Contrary to the appellant’s contention, in the Morgan action, the discussion by the United States District Court for the Northern District of Ohio of the evidence introduced before the [*3] jury, in denying the defendant’s motions for judgment as a matter of law and for a new trial, is not entitled to collateral estoppel effect, as Gregorian failed to establish that the District Court decided issues identical to those raised by the causes of action under review ( see BT Holdings, LLC v Village of Chester , 189 AD3d 754 , 759 [2020]; M. Kaminsky & M. Friedberger v Wilson , 150 AD3d 1094 , 1096 [2017]). However, the deposition and trial testimony given by the defendant’s employees in the Morgan action may be used as evidence against the defendant in this action, both for impeachment purposes and as direct evidence ( see CPLR 3117 [a] [1], [2]; 4517 [a] [2]; Feldsberg v Nitschke , 49 NY2d 636, 642 [1980]; Sherwood v Otto Jazz, Inc. , 142 AD3d 1160 , 1161 [2016]). That testimony raised a triable issue of fact as to the involvement of the Agency Department in the decision to terminate Gregorian’s employment and that of other managing partners in the general offices. As a result, the allegedly ageist comments of Agency Department executives, and the evidence produced in the Morgan action of disparate treatment of younger and older managing partners in the South Central Zone, are relevant to Gregorian’s allegations. Contrary to the defendant’s contention, the allegedly ageist comments were not stray comments or too remote in time from the termination of Gregorian’s employment to have probative value ( cf. Grella v St. Francis Hosp. , 149 AD3d at 1049; Godbolt v Verizon N.Y. Inc. , 115 AD3d 493 , 494 [2014]). Rather, they were made by executives in numerous performance evaluations and memoranda close in time to the period when Gregorian was on final notice and thereafter discharged ( see Ercegovich v Goodyear Tire & Rubber Co. , 154 F3d 344, 356 [6th Cir 1998]).

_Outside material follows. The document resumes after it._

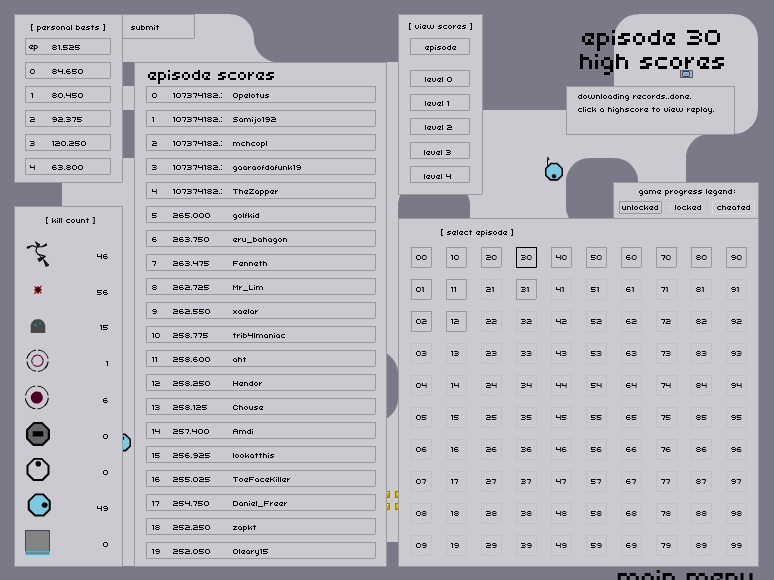Click the dark red-centered turret icon

point(38,398)
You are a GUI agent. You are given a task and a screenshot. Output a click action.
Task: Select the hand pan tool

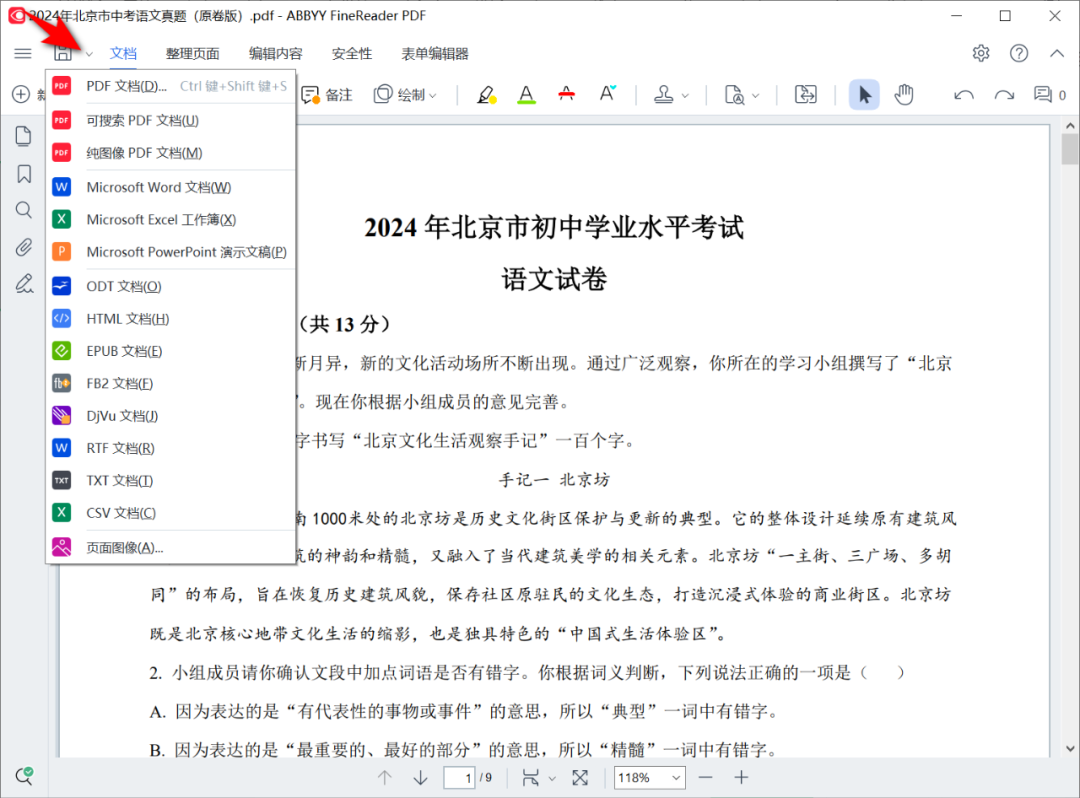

This evidence, viewed in the light most favorable to Gregorian ( see Crosbie v KBC Food Corp. , 190 AD3d 684 , 685 [2021]), together with an adverse inference related to unproduced performance evaluations from the Northeastern Zone and other spoliated documents ( see Gregorian v New York Life Ins. Co. , 211 AD3d 706 [2022] [decided herewith]), raised triable issues of fact as to whether the defendant’s stated reason for the termination of Gregorian’s employment was a pretext for age discrimination and whether age discrimination was one of the motivating factors for the decision to terminate his employment ( see Macchio v Michaels Elec. Supply Corp. , 149 AD3d 716 , 720 [2017]).

Accordingly, the Supreme Court should have denied the defendant’s motion for summary judgment dismissing the third and fourth causes of action.

The appellant’s remaining contention need not be reached in light of our determination. Brathwaite Nelson, J.P., Rivera, Chambers and Zayas, JJ., concur.

[Prior Case History: 65 Misc 3d 1201(A), 2019 NY Slip Op 51470(U).].